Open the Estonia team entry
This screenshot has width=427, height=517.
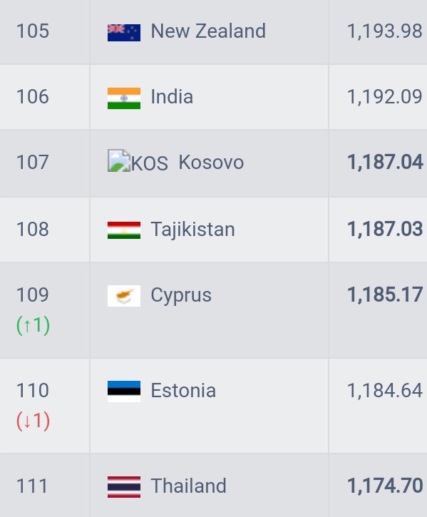(x=183, y=391)
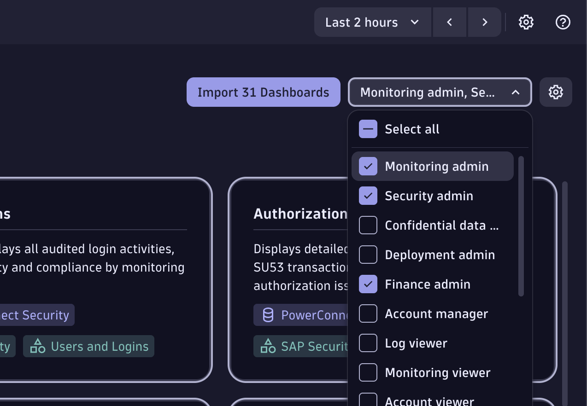The width and height of the screenshot is (587, 406).
Task: Click the SAP Security hierarchy icon
Action: click(x=268, y=346)
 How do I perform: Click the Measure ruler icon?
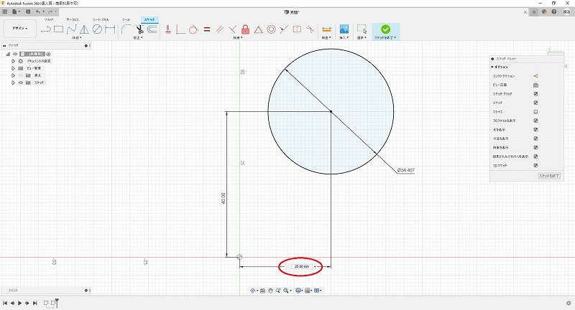pos(326,29)
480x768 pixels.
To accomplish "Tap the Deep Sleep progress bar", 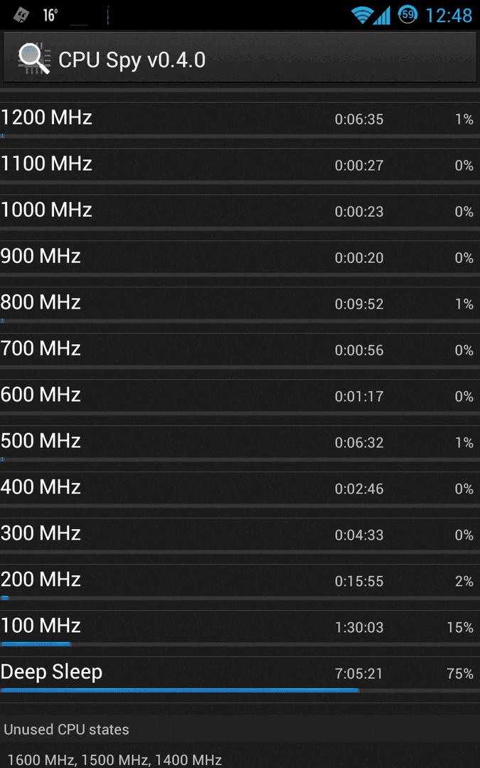I will [x=240, y=690].
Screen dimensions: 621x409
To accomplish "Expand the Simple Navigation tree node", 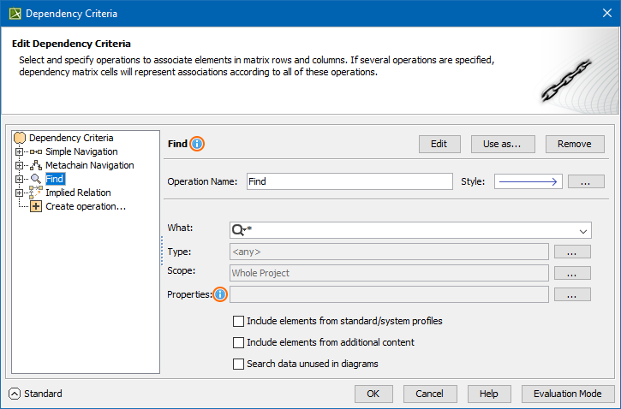I will [20, 151].

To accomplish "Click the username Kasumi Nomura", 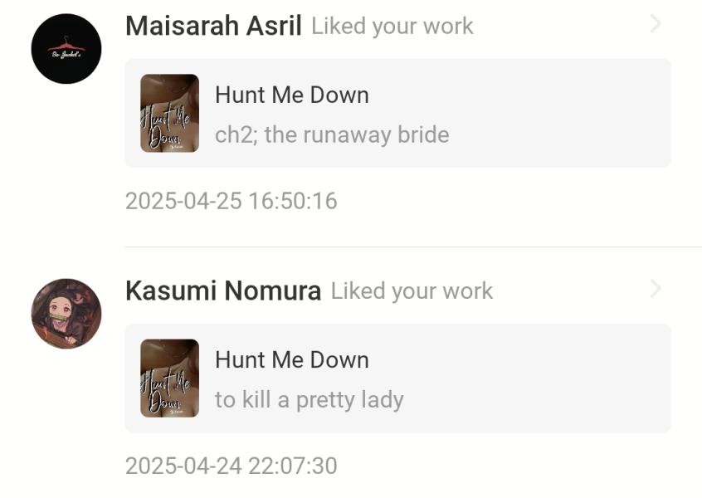I will coord(222,291).
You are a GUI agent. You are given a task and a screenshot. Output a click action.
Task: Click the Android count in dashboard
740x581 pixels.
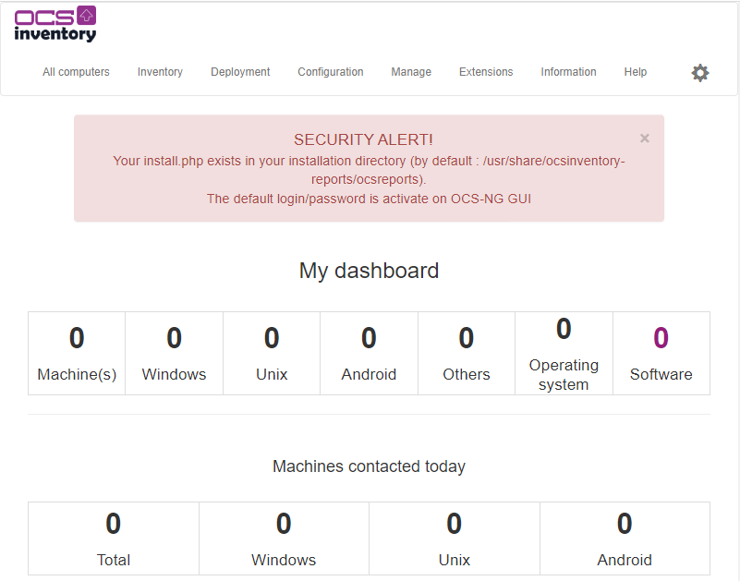(369, 339)
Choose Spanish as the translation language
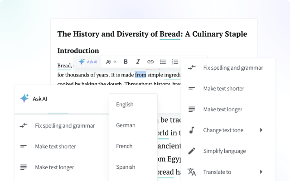Screen dimensions: 290x181 [126, 167]

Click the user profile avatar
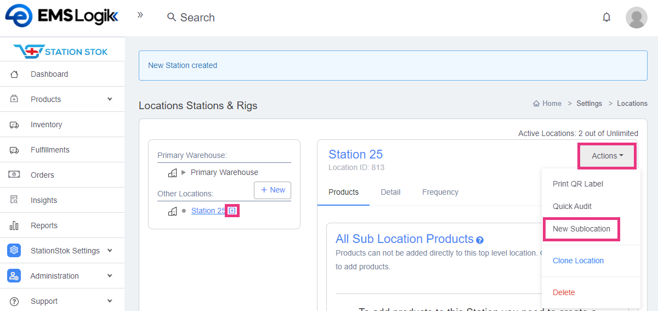click(636, 18)
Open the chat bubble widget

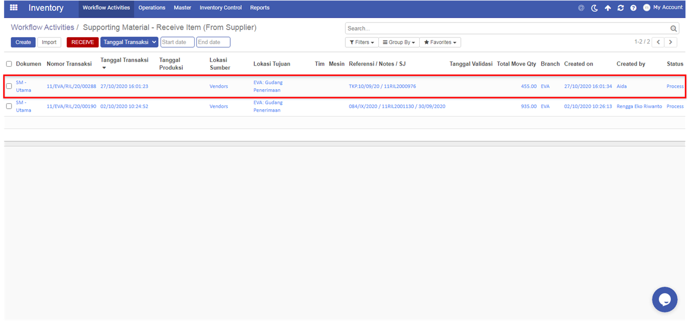[664, 299]
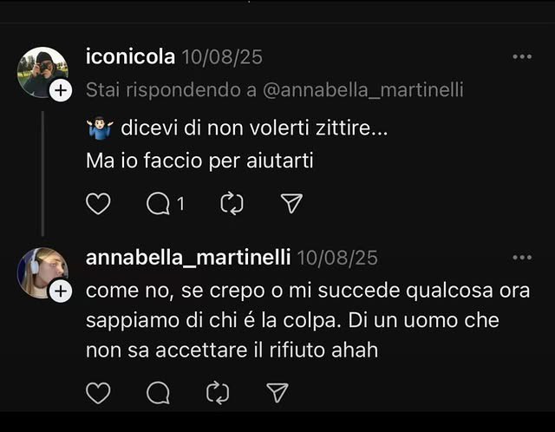The width and height of the screenshot is (555, 432).
Task: View iconicola's profile picture
Action: click(41, 71)
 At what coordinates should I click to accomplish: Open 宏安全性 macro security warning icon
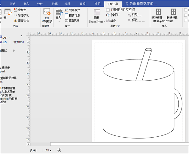(x=15, y=20)
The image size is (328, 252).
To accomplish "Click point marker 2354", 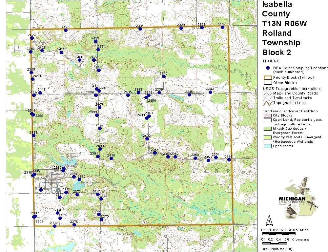I will tap(216, 158).
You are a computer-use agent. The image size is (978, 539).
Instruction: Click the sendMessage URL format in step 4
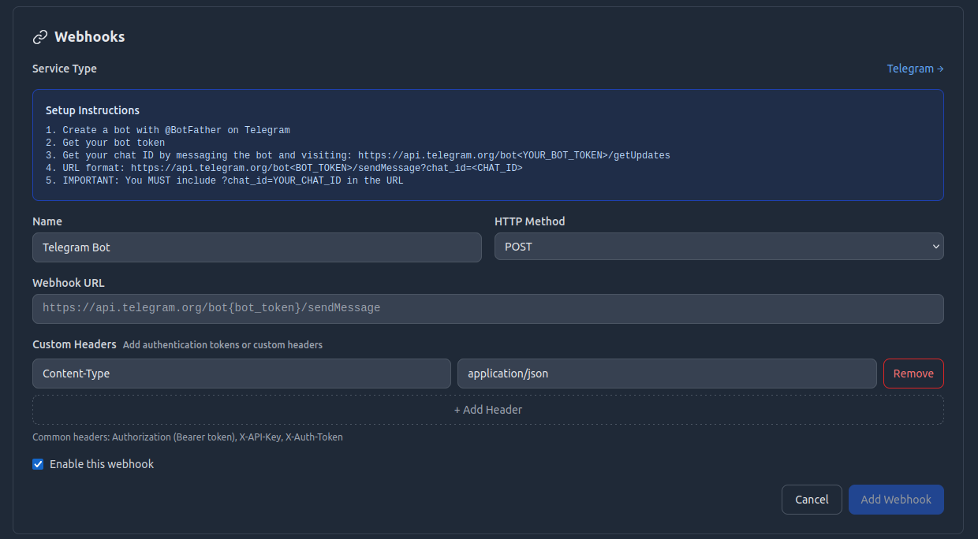pyautogui.click(x=327, y=169)
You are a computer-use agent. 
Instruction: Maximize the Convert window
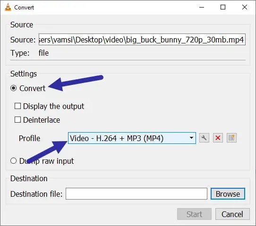(223, 7)
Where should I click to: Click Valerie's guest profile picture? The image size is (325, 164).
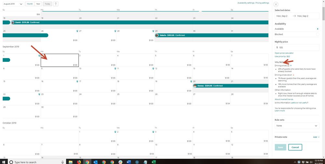pos(157,35)
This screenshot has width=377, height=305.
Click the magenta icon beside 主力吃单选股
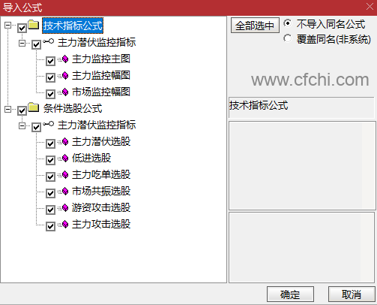65,174
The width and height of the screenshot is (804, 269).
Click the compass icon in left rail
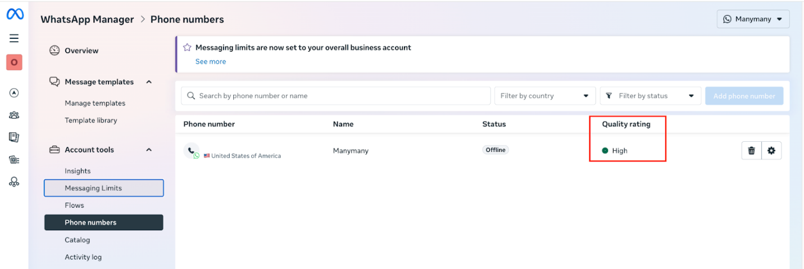[15, 93]
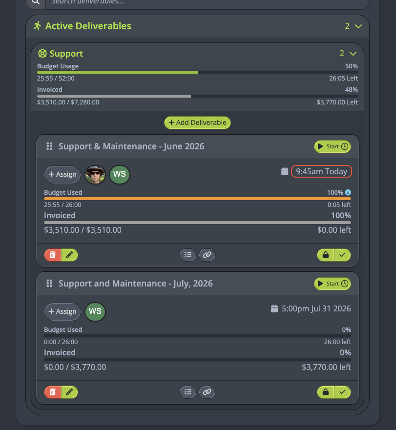396x430 pixels.
Task: Delete the July 2026 deliverable via trash icon
Action: 53,392
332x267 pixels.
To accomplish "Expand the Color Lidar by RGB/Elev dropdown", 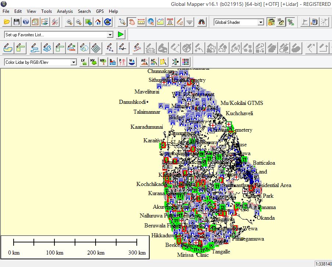I will [x=74, y=62].
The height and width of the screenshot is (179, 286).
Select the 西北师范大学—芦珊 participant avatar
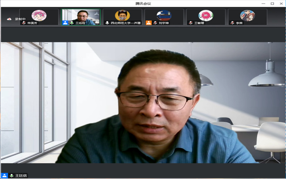122,15
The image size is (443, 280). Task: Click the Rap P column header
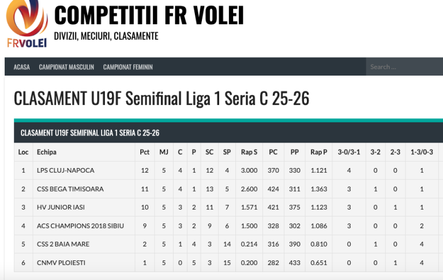[318, 152]
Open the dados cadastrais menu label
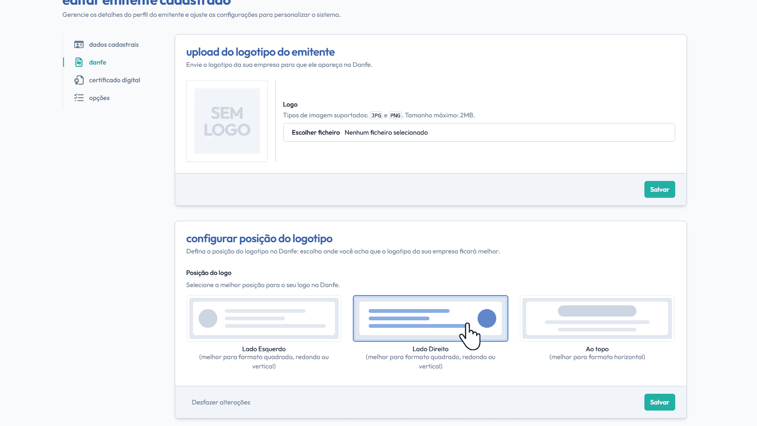Viewport: 757px width, 426px height. pos(114,45)
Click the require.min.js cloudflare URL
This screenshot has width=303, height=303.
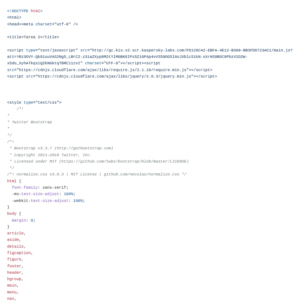103,70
==============================
* Try it *
Go through the records and report each line that contains "computer".

* Task solution *
You are a computer-use agent. The image size is (978, 539).
You are a computer-use agent. 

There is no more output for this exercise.